滝のぼるごとくうねりて塩まとひあゆはじりじり焼かれてゆきぬ
足立訓子
うねるような姿で串に刺されている鮎。初二句で生き生きとした姿が思い浮かぶだけに、下句の現実との落差が哀れを誘う。
新選組の羽織の色を思はせてアサギマダラの庭に舞ひをり
黒瀬圭子
アサギマダラと言うと長距離を移動することや藤袴の蜜を吸うことがよく題材になるが、これは水色と黒の色に着目している。そう言えば、羽織もひらひらする。

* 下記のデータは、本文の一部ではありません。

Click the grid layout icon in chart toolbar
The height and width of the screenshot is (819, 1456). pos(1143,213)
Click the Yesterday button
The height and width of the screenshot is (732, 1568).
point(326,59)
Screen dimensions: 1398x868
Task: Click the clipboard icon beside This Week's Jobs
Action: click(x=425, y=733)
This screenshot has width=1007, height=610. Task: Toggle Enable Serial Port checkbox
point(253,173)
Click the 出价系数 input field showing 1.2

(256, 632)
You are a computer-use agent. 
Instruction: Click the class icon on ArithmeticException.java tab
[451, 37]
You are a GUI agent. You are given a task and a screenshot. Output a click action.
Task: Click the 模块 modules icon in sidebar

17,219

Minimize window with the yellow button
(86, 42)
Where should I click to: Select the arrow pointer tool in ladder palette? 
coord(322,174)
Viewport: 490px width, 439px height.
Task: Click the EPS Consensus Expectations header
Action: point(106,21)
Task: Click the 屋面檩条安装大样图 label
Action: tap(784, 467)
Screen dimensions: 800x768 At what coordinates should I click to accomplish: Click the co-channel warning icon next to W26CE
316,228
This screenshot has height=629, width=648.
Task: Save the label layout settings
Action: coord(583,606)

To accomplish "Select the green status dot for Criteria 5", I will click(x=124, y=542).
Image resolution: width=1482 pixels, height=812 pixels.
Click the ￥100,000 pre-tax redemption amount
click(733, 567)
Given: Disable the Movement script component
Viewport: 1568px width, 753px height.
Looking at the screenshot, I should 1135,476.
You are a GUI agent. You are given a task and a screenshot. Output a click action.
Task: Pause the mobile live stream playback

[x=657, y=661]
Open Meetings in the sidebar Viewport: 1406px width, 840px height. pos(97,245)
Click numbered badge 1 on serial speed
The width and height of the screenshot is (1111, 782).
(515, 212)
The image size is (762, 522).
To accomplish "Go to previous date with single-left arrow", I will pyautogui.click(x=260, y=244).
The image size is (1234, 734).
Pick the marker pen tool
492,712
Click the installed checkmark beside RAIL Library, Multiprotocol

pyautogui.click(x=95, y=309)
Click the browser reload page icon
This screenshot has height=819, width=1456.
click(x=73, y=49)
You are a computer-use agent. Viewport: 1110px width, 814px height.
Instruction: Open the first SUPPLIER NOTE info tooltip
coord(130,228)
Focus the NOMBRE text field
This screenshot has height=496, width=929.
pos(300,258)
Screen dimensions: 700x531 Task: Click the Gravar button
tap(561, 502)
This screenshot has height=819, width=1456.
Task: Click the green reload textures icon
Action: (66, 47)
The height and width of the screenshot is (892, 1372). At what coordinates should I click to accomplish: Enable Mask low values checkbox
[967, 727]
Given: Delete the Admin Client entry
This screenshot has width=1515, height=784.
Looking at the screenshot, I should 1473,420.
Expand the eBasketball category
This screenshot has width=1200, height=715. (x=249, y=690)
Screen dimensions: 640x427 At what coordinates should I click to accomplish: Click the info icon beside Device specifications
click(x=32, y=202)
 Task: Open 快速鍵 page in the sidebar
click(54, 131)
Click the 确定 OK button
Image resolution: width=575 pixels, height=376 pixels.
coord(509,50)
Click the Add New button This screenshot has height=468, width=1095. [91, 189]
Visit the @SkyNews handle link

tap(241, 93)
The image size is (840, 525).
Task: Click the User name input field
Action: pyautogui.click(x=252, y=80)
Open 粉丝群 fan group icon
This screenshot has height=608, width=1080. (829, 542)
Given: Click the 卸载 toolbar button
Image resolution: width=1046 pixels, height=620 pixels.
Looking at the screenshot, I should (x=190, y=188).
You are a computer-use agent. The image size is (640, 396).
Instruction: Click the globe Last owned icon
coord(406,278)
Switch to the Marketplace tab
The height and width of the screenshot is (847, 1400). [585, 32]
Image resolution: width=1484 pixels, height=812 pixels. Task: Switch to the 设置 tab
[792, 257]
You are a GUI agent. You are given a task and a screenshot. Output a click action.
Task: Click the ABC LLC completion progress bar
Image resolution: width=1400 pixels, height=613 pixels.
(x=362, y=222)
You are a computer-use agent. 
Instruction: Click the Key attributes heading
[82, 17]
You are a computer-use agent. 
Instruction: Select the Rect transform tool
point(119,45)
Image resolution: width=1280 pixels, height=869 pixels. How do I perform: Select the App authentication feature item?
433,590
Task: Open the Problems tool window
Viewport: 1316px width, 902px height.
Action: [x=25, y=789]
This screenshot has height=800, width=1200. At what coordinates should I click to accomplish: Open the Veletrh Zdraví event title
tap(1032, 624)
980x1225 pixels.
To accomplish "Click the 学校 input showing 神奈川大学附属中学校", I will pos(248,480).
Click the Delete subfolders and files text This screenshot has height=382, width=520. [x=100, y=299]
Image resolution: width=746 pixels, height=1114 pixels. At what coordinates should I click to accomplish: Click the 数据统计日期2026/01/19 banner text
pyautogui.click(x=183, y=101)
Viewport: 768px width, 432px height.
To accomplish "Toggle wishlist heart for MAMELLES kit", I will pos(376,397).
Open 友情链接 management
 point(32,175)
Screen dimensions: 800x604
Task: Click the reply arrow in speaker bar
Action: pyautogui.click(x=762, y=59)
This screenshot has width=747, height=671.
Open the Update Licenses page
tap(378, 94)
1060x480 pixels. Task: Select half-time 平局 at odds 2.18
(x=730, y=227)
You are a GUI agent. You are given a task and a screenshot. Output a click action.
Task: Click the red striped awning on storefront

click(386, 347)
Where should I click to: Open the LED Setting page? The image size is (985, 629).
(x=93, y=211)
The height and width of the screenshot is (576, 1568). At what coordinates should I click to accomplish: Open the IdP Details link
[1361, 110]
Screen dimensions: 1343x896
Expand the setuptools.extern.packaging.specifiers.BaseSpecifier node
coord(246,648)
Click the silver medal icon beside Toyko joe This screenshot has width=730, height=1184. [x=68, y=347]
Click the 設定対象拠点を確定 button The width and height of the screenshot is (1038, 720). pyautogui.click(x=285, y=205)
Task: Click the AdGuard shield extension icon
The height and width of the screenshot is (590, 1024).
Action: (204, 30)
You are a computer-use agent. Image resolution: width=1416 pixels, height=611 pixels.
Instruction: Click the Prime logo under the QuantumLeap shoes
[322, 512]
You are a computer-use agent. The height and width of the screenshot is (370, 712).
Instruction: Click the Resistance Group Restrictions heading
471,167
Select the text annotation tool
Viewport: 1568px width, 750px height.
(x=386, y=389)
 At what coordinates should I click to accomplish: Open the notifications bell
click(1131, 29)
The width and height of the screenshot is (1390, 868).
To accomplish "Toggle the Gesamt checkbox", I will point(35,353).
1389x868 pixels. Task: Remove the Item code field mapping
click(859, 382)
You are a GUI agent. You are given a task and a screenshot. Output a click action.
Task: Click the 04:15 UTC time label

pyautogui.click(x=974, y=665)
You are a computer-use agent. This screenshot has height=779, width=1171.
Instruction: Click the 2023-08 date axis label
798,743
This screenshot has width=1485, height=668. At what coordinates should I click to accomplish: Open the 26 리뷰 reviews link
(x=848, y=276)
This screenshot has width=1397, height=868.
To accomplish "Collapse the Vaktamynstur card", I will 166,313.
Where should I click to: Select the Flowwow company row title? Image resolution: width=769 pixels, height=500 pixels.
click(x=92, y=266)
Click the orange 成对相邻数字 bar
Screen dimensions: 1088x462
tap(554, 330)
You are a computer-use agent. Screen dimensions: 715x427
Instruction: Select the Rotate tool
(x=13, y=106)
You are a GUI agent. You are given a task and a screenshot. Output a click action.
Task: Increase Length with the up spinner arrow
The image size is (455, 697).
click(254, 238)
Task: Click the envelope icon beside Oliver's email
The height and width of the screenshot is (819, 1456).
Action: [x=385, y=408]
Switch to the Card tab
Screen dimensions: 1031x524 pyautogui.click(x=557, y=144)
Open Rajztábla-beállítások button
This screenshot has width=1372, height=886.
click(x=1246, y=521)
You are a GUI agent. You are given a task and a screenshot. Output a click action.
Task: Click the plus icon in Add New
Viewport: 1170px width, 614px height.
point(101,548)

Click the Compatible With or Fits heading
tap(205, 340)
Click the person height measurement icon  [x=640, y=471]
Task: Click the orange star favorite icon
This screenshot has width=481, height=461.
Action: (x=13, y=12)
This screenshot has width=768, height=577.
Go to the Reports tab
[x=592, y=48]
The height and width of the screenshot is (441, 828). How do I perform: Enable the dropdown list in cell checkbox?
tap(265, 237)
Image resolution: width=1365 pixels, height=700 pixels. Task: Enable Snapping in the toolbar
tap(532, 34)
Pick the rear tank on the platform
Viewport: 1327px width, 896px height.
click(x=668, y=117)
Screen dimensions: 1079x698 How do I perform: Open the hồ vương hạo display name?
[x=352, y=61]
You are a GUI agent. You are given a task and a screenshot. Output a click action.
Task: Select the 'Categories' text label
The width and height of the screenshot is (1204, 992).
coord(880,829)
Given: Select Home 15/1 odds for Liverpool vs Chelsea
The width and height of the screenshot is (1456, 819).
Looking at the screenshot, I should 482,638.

スカートをはかなくなってもう二年 置き去りの足が砂浜にある
大森千里
下句がとても印象的。スカートから出ていた素足が、今もそのまま砂浜に残されているようで、寂しさが滲む。年齢的なことだろうか。
新刊の本の間に栞紐「の」の字うっすら紙に沈めて
平田瑞子
結句の「沈めて」という動詞が良い。栞紐の跡が本に付いている光景はよく詠まれるが、これは「沈めて」で歌になった。
4の段を終へて5の段6の段 6×7(ろくしち)あたりでいつも
つまづく 加藤 宙
確かにそうだよなあと思う。九九の間違えやすいところ。計算というよりも発音しにくいことが関係しているような気がする。